Shedding the Entitlement Mentality

There is a dangerous threat to the well-being of our society: a strong sense of entitlement embedded deeply into many of us.

This mentality breeds arrogance and an immature inability to accept responsibility, so much so that one thread of this mindset has been dubbed ‘affluenza,’ a condition that was enough for a teenage boy in Texas to avoid jail time after, in December, he caused an accident that killed four people.

The entitlement mentality acts as a veil between us and our elders, a filter that transforms them into people below us in our eyes. Even more, it has taught us how to be excellent at blaming everyone but ourselves.

Symptoms of entitlement disorder include a lack of simple manners and courtesy, an inability to take responsibility for one’s errors, and an expectancy of instant gratification.

We can tie the pervasiveness of entitlement to a lot of factors: bad parenting, access to technology, the influence of the media–regardless, this entitlement mentality is strong especially in teenagers, especially in modern society. Since we’re the teenagers with such an attitude, we’re the ones who wield the power to change it.
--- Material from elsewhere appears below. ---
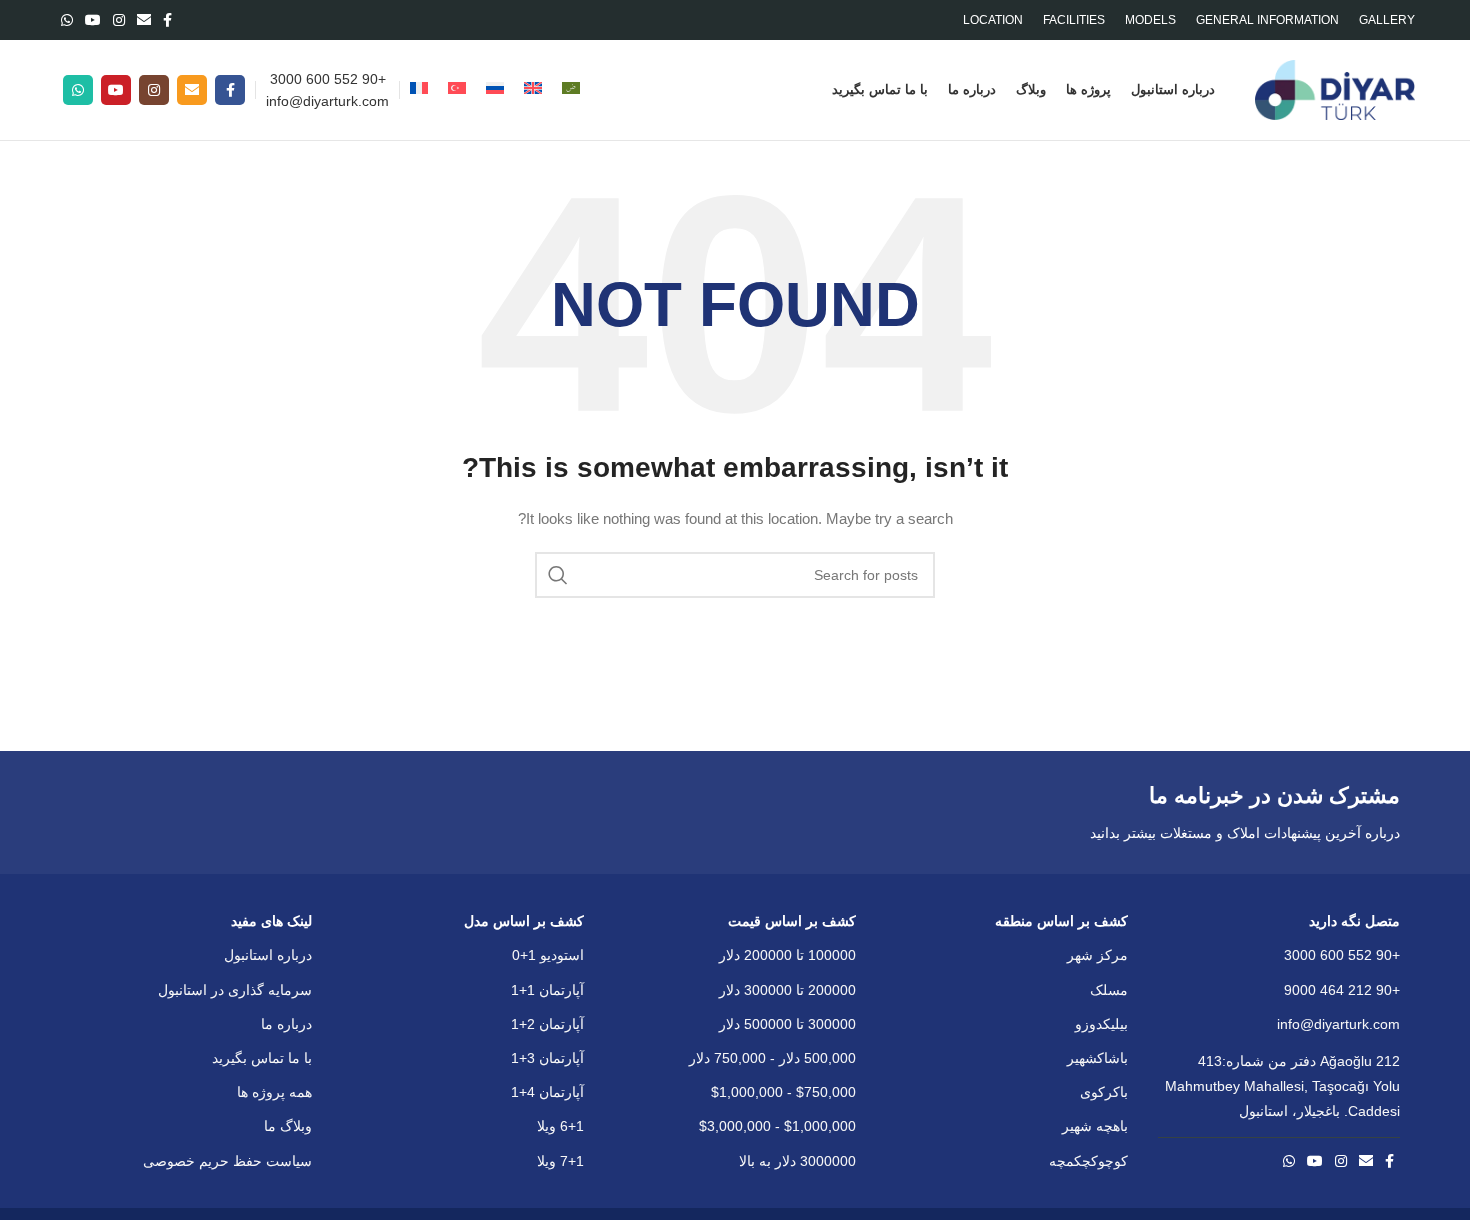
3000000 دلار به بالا (797, 1161)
In Philippians 2, Paul says that in humility, we must value others above ourselves.

To consider others better than ourselves would mean we would want to sacrifice our comfort for the sake of another’s, we would seek to recognize when we have done wrong–we would even desire to try to rectify our mistakes. Humility seems like such a revolutionary concept for a generation whose morals have been warped in self-interest.

 But imagine a society infected by a different kind of disease. Its symptoms include more random acts of kindness, fewer divorces, and the pending elimination of world hunger. If our generation decided to shed its entitlement attitude in exchange for one that is humble, putting others ahead of ourselves, rather than be the group of society known for being recklessly arrogant, we could be a model of selflessness and humility; furthermore, we could plant seeds of change as so many of the world’s problems are tied to greed and selfishness, the products of an entitlement mentality.